# Available records

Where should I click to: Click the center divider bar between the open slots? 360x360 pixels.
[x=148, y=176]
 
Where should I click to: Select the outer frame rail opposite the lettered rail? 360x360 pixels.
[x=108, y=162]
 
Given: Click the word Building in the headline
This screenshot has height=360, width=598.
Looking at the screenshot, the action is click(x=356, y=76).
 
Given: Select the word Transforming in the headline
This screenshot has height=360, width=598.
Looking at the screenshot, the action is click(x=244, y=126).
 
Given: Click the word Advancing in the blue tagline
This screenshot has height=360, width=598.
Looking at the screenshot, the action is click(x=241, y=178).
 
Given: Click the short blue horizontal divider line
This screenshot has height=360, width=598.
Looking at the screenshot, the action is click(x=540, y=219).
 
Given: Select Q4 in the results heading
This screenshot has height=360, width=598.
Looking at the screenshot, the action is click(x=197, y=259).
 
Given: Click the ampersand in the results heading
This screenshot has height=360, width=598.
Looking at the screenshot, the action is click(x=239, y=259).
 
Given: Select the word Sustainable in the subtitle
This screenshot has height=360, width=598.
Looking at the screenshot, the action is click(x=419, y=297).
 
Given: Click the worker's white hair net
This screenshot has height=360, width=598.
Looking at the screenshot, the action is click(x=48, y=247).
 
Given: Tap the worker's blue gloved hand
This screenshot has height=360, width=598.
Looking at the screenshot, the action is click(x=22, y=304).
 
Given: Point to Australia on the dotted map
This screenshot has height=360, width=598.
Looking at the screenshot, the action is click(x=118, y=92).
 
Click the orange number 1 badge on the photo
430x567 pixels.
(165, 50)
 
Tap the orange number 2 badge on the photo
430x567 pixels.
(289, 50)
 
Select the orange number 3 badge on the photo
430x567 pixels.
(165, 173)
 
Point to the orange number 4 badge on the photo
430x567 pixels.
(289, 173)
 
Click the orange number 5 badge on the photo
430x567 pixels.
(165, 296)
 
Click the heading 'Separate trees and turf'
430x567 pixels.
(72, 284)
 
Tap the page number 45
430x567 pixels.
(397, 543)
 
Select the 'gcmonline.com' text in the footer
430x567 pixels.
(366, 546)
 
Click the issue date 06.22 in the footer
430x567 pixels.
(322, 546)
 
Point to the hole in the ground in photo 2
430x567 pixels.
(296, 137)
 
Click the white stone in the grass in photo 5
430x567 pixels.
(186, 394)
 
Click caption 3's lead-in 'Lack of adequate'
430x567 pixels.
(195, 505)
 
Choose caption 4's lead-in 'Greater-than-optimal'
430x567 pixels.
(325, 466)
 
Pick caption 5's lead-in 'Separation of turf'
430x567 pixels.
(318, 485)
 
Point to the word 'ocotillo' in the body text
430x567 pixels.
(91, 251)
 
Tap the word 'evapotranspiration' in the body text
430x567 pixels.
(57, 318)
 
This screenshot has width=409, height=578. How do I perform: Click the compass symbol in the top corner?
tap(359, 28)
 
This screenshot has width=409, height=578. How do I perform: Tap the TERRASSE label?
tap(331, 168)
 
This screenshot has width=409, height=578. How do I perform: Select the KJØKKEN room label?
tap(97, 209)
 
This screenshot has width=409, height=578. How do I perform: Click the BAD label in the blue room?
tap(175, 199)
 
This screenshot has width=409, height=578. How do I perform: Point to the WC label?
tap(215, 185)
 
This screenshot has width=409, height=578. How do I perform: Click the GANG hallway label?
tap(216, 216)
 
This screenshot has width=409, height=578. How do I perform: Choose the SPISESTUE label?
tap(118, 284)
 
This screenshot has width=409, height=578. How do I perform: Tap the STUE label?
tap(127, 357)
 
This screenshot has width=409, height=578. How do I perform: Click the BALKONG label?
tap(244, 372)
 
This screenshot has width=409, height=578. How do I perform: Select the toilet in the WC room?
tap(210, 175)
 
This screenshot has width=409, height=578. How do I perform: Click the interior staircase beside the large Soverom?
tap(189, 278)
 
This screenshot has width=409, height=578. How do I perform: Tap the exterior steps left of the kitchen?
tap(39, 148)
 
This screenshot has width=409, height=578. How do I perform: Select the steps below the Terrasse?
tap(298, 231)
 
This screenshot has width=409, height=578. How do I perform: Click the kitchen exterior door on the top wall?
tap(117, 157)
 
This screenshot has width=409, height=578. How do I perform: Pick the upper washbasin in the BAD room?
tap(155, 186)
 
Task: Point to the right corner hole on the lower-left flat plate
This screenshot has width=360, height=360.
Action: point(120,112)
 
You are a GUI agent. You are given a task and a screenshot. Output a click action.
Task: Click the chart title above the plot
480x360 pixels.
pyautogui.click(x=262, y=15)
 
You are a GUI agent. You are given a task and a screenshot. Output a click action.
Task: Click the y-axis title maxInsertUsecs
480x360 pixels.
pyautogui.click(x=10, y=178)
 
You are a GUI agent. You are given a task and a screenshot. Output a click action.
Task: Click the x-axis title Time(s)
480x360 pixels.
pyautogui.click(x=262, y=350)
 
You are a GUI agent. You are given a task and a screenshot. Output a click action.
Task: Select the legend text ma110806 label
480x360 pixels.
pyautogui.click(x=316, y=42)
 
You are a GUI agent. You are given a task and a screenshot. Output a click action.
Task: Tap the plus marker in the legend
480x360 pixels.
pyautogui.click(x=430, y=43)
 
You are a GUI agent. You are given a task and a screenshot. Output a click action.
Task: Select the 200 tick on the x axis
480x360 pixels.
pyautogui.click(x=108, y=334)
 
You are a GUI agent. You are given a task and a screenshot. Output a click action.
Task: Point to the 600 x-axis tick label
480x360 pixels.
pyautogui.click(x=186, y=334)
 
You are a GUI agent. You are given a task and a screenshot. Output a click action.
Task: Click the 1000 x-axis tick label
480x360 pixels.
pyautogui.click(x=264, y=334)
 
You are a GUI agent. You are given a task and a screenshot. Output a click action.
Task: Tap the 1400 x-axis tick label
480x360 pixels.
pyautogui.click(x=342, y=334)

# Job
Retype the entire listing above, line for line, without changing anything.

# Exercise solution
Where should I click to: Click the center divider bar between the open slots? 360x360 pixels.
[x=148, y=176]
 
Where should I click to: Select the outer frame rail opposite the lettered rail? 360x360 pixels.
[x=108, y=162]
 
Given: Click the word Building in the headline
This screenshot has height=360, width=598.
Looking at the screenshot, the action is click(x=356, y=76).
 
Given: Select the word Transforming in the headline
This screenshot has height=360, width=598.
Looking at the screenshot, the action is click(x=244, y=126).
 
Given: Click the word Advancing in the blue tagline
This screenshot has height=360, width=598.
Looking at the screenshot, the action is click(x=241, y=178).
 
Given: Click the short blue horizontal divider line
This screenshot has height=360, width=598.
Looking at the screenshot, the action is click(x=540, y=219).
 
Given: Select Q4 in the results heading
This screenshot has height=360, width=598.
Looking at the screenshot, the action is click(x=197, y=259).
 
Given: Click the ampersand in the results heading
This screenshot has height=360, width=598.
Looking at the screenshot, the action is click(x=239, y=259).
 
Given: Select the word Sustainable in the subtitle
This screenshot has height=360, width=598.
Looking at the screenshot, the action is click(x=419, y=297).
 
Given: Click the worker's white hair net
This screenshot has height=360, width=598.
Looking at the screenshot, the action is click(x=48, y=247).
 
Given: Tap the worker's blue gloved hand
This screenshot has height=360, width=598.
Looking at the screenshot, the action is click(x=22, y=304).
 
Given: Point to Australia on the dotted map
This screenshot has height=360, width=598.
Looking at the screenshot, the action is click(x=118, y=92).
 
Click the orange number 1 badge on the photo
430x567 pixels.
(165, 50)
 
Tap the orange number 2 badge on the photo
430x567 pixels.
(289, 50)
 
Select the orange number 3 badge on the photo
430x567 pixels.
(165, 173)
 
Point to the orange number 4 badge on the photo
430x567 pixels.
(289, 173)
 
Click the orange number 5 badge on the photo
430x567 pixels.
(165, 296)
 
Click the heading 'Separate trees and turf'
430x567 pixels.
(72, 284)
 
Tap the page number 45
430x567 pixels.
(397, 543)
 
Select the 'gcmonline.com' text in the footer
430x567 pixels.
(366, 546)
 
Click the issue date 06.22 in the footer
430x567 pixels.
(322, 546)
 
Point to the hole in the ground in photo 2
430x567 pixels.
(296, 137)
 
Click the white stone in the grass in photo 5
430x567 pixels.
(186, 394)
 
Click caption 3's lead-in 'Lack of adequate'
430x567 pixels.
(195, 505)
 
Choose caption 4's lead-in 'Greater-than-optimal'
430x567 pixels.
(325, 466)
 
Pick caption 5's lead-in 'Separation of turf'
430x567 pixels.
(318, 485)
 
Point to the word 'ocotillo' in the body text
430x567 pixels.
(91, 251)
 
Tap the word 'evapotranspiration' in the body text
430x567 pixels.
(57, 318)
 
This screenshot has width=409, height=578. How do I perform: Click the compass symbol in the top corner?
tap(359, 28)
 
This screenshot has width=409, height=578. How do I perform: Tap the TERRASSE label?
tap(331, 168)
 
This screenshot has width=409, height=578. How do I perform: Select the KJØKKEN room label?
tap(97, 209)
 
This screenshot has width=409, height=578. How do I perform: Click the BAD label in the blue room?
tap(175, 199)
 
This screenshot has width=409, height=578. How do I perform: Point to the WC label?
tap(215, 185)
 
This screenshot has width=409, height=578. How do I perform: Click the GANG hallway label?
tap(216, 216)
 
This screenshot has width=409, height=578. How do I perform: Choose the SPISESTUE label?
tap(118, 284)
 
This screenshot has width=409, height=578. How do I perform: Tap the STUE label?
tap(127, 357)
 
This screenshot has width=409, height=578. How do I perform: Click the BALKONG label?
tap(244, 372)
 
This screenshot has width=409, height=578. How do I perform: Select the toilet in the WC room?
tap(210, 175)
 
This screenshot has width=409, height=578. How do I perform: Click the interior staircase beside the large Soverom?
tap(189, 278)
 
This screenshot has width=409, height=578. How do I perform: Tap the exterior steps left of the kitchen?
tap(39, 148)
 
This screenshot has width=409, height=578. How do I perform: Select the steps below the Terrasse?
tap(298, 231)
 
This screenshot has width=409, height=578. How do I perform: Click the kitchen exterior door on the top wall?
tap(117, 157)
 
This screenshot has width=409, height=578. How do I perform: Pick the upper washbasin in the BAD room?
tap(155, 186)
 
Task: Point to the right corner hole on the lower-left flat plate
This screenshot has width=360, height=360.
Action: point(120,112)
 
You are a GUI agent. You are given a task and a screenshot. Output a click action.
Task: Click the chart title above the plot
480x360 pixels.
pyautogui.click(x=262, y=15)
 
You are a GUI agent. You are given a task and a screenshot. Output a click action.
Task: Click the y-axis title maxInsertUsecs
480x360 pixels.
pyautogui.click(x=10, y=178)
 
You are a GUI agent. You are given a task and a screenshot. Output a click action.
Task: Click the x-axis title Time(s)
480x360 pixels.
pyautogui.click(x=262, y=350)
 
You are a GUI agent. You are given a task and a screenshot. Output a click action.
Task: Select the legend text ma110806 label
480x360 pixels.
pyautogui.click(x=316, y=42)
 
You are a GUI agent. You are given a task and a screenshot. Output a click action.
Task: Tap the plus marker in the legend
480x360 pixels.
pyautogui.click(x=430, y=43)
 
You are a GUI agent. You are given a task and a screenshot. Output a click action.
Task: Select the 200 tick on the x axis
480x360 pixels.
pyautogui.click(x=108, y=334)
 
You are a GUI agent. You are given a task and a screenshot. Output a click action.
Task: Point to the 600 x-axis tick label
480x360 pixels.
pyautogui.click(x=186, y=334)
 
You are a GUI agent. You are given a task and a screenshot. Output a click action.
Task: Click the 1000 x-axis tick label
480x360 pixels.
pyautogui.click(x=264, y=334)
 
You are a GUI agent. You are given a task and a screenshot. Output a click action.
Task: Tap the 1400 x-axis tick label
480x360 pixels.
pyautogui.click(x=342, y=334)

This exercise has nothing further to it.